Although one can understand some of the Republican Party’s frustrations with the status quo – politics-as-usual, a dismissive media that reflexively conflates regard for the rule-of-law (immigration) and traditional values (marriage) with xenophobia and hate, as well as recent challenges to religious freedom – the ways and means of political debate on these subjects borders at times on the cretinous.

Case in point: The grandstanding attachment of candidates Mike Huckabee and Ted Cruz to Kim Davis, clerk of Rowan County, Kentucky, who was jailed for refusing to issue marriage licenses to same-sex couples. This was exactly the wrong poster person(a) to advance religious freedom arguments.

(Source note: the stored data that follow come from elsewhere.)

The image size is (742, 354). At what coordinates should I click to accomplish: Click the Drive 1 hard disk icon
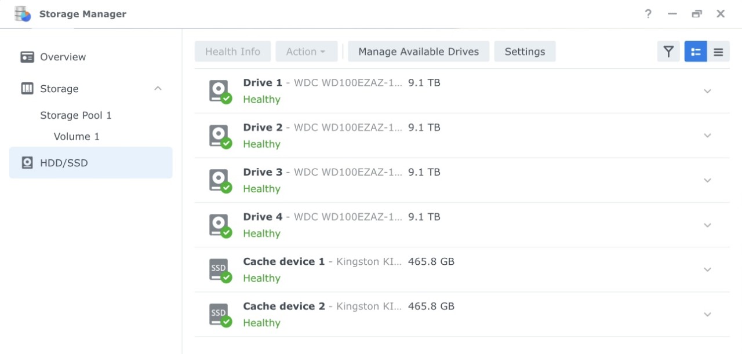[x=219, y=90]
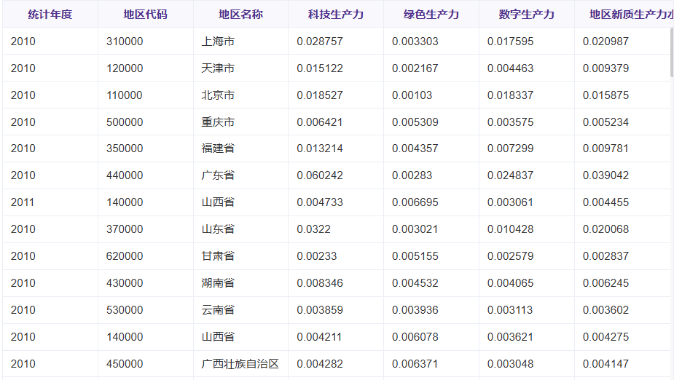The image size is (674, 380).
Task: Select the 0.0322 value for 山东省
Action: click(314, 229)
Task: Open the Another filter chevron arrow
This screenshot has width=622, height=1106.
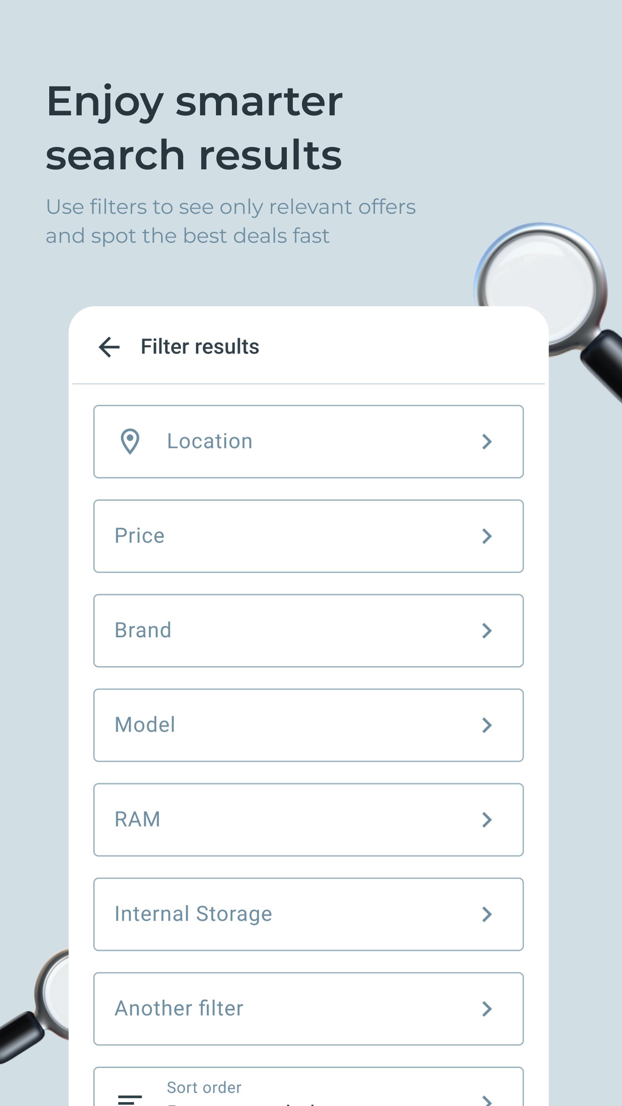Action: [487, 1009]
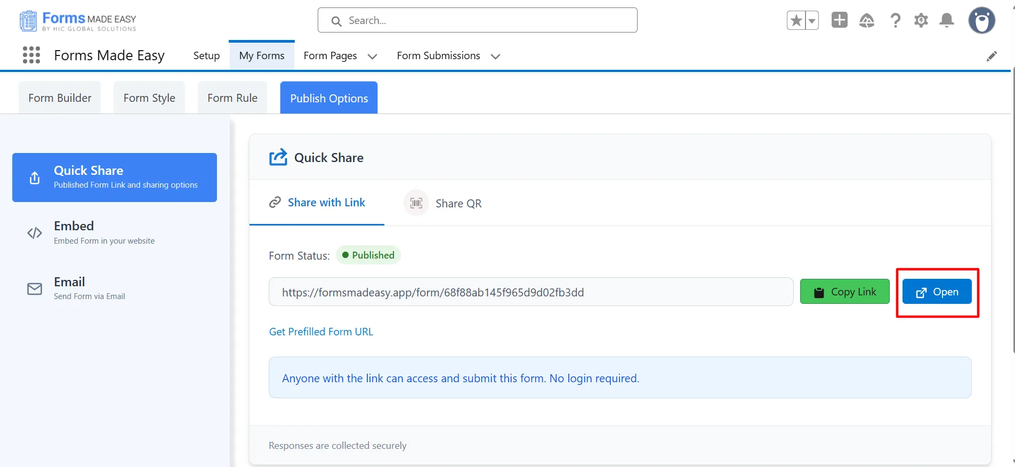Open the App Launcher grid icon
Viewport: 1015px width, 467px height.
coord(31,55)
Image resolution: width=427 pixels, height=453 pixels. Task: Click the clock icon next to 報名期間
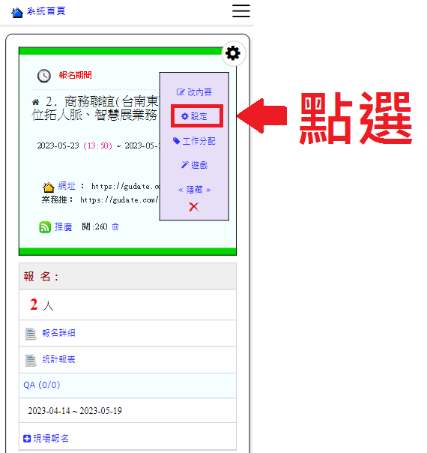[x=44, y=76]
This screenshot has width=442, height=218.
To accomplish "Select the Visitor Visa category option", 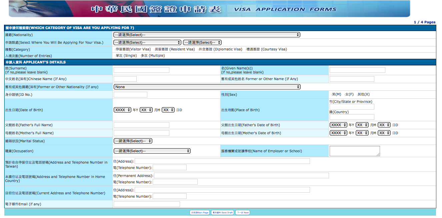I will [115, 49].
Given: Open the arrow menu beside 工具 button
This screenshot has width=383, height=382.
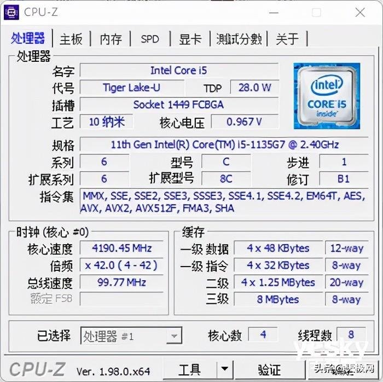Looking at the screenshot, I should [224, 368].
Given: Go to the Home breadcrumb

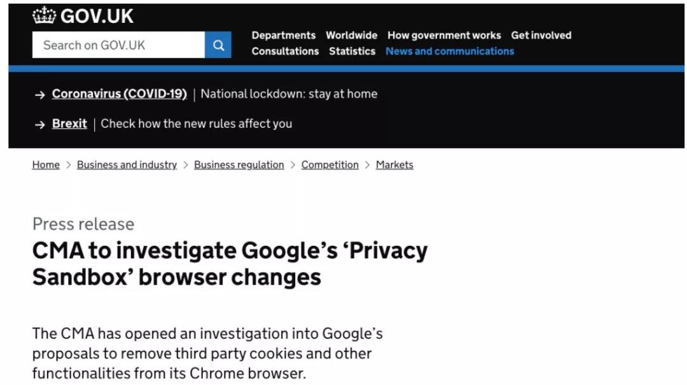Looking at the screenshot, I should [46, 165].
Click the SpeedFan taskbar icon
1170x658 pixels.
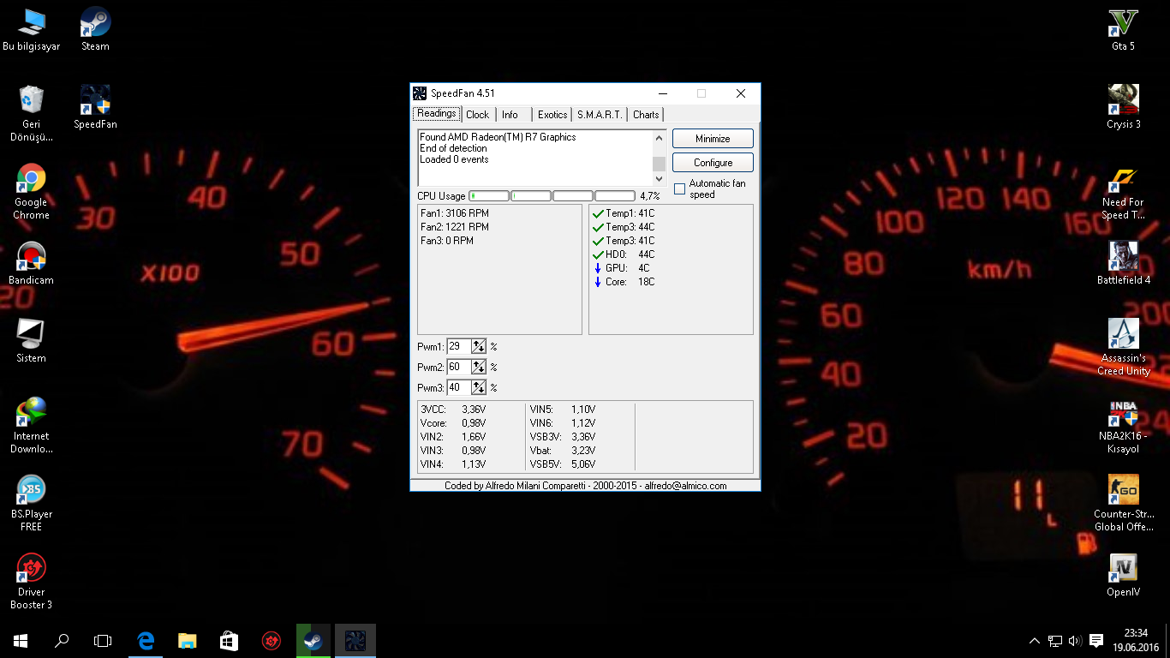[355, 640]
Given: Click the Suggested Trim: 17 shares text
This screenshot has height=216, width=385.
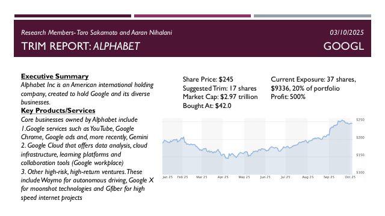Looking at the screenshot, I should pos(220,88).
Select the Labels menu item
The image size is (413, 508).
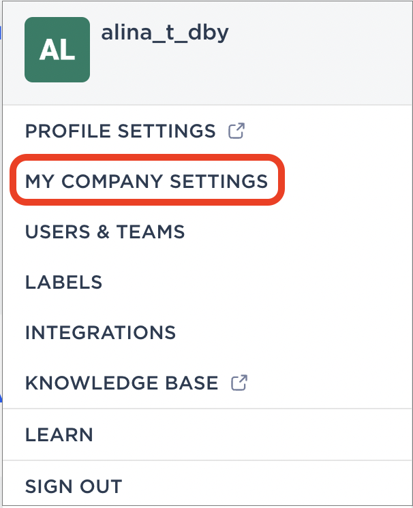(x=64, y=282)
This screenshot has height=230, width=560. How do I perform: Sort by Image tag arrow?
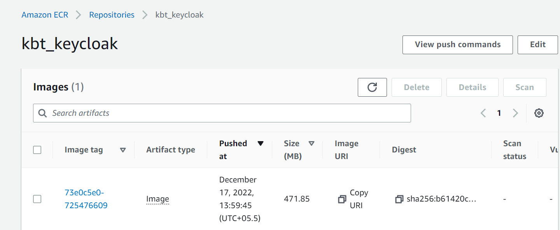(x=123, y=150)
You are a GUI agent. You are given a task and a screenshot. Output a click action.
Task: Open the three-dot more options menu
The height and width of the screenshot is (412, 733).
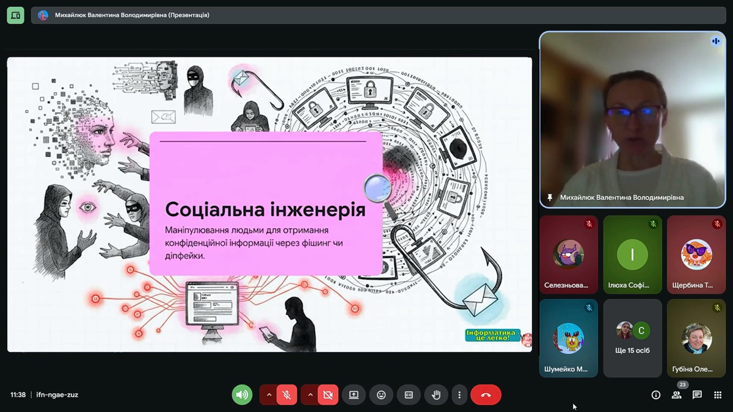[459, 395]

The clerk’s job is to execute the law of the land, end of story. If Davis doesn’t like the law, she can honorably resign her elected position and seek employment that doesn’t require her to compromise her convictions.

Surely both Huckabee, a former governor, and Cruz, who clerked for the chief justice of the United States, know this, which makes their pandering all the more offensive. There are certainly legitimate contexts and arguments to be made for religious freedom, but the secular office of a county clerk isn’t one of them.

Why would any candidate align himself with the sort of ignorance that prompts someone to carry a sign comparing the U.S. Supreme Court to the Islamic State? Because stupid sells, apparently.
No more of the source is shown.